> EXERCISE DESCRIPTION:
Your answer is one number: the count of lines below that hold the word "Suzuki".

Extracted data entries:
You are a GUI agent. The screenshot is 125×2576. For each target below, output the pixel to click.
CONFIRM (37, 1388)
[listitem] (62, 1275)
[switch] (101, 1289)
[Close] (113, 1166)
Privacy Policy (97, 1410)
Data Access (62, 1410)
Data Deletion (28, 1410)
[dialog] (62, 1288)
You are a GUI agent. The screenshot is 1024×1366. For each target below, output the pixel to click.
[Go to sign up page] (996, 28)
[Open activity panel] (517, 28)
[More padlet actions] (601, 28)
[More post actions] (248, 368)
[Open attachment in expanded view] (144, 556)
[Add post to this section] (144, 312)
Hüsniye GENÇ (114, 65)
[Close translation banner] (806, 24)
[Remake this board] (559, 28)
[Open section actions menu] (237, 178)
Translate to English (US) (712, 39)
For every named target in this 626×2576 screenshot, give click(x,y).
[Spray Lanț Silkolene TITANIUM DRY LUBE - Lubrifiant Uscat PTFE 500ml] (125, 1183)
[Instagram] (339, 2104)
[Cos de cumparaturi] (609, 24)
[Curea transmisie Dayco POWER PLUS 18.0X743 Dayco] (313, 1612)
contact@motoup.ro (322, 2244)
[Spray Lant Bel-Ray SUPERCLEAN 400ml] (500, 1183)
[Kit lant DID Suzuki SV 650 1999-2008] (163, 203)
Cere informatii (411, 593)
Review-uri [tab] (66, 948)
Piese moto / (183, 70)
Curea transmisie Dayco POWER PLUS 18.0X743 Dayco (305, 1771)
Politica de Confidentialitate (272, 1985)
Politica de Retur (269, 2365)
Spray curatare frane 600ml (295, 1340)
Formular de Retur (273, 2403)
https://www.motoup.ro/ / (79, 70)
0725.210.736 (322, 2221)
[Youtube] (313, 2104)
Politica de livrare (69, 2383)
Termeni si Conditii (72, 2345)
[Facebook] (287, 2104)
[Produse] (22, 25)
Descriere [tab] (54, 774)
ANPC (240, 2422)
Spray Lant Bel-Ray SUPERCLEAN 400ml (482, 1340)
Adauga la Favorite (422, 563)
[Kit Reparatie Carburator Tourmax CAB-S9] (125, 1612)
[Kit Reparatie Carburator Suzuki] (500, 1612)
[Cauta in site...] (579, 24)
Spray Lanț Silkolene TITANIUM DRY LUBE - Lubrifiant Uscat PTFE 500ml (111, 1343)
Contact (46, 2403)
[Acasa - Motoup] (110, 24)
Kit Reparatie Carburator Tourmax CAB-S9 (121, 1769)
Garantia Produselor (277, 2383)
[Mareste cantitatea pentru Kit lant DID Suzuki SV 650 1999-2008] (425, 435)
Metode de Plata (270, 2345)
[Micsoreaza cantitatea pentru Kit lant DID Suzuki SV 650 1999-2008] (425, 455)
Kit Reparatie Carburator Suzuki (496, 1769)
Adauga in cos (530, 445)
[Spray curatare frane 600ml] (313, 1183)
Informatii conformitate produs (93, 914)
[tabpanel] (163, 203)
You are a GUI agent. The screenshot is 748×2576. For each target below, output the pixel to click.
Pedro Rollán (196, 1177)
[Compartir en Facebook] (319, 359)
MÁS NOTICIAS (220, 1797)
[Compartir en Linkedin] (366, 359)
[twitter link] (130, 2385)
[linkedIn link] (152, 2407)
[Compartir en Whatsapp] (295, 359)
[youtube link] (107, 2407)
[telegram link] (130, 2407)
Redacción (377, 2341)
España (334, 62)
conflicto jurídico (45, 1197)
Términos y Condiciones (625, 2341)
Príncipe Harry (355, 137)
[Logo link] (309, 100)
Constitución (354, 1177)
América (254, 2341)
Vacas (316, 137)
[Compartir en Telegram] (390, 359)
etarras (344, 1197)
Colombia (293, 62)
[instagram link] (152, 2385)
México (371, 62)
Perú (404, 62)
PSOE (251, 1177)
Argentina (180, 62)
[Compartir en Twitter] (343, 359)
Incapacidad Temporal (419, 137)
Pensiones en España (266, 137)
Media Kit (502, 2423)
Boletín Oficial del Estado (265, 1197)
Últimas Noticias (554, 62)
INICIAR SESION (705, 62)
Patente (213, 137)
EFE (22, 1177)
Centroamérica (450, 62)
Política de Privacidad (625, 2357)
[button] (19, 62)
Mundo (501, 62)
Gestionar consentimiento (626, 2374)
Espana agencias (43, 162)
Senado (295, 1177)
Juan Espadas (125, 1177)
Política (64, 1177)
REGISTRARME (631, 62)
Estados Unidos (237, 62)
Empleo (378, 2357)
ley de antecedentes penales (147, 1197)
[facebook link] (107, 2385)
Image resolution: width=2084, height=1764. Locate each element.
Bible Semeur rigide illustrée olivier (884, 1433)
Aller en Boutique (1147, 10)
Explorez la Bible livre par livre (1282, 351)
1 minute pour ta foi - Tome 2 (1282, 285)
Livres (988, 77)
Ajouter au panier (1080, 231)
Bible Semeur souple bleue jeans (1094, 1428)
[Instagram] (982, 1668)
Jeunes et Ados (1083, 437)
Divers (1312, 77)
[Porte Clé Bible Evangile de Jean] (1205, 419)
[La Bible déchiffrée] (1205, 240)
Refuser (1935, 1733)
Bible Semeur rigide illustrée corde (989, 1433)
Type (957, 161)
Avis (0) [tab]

> REPLY:
5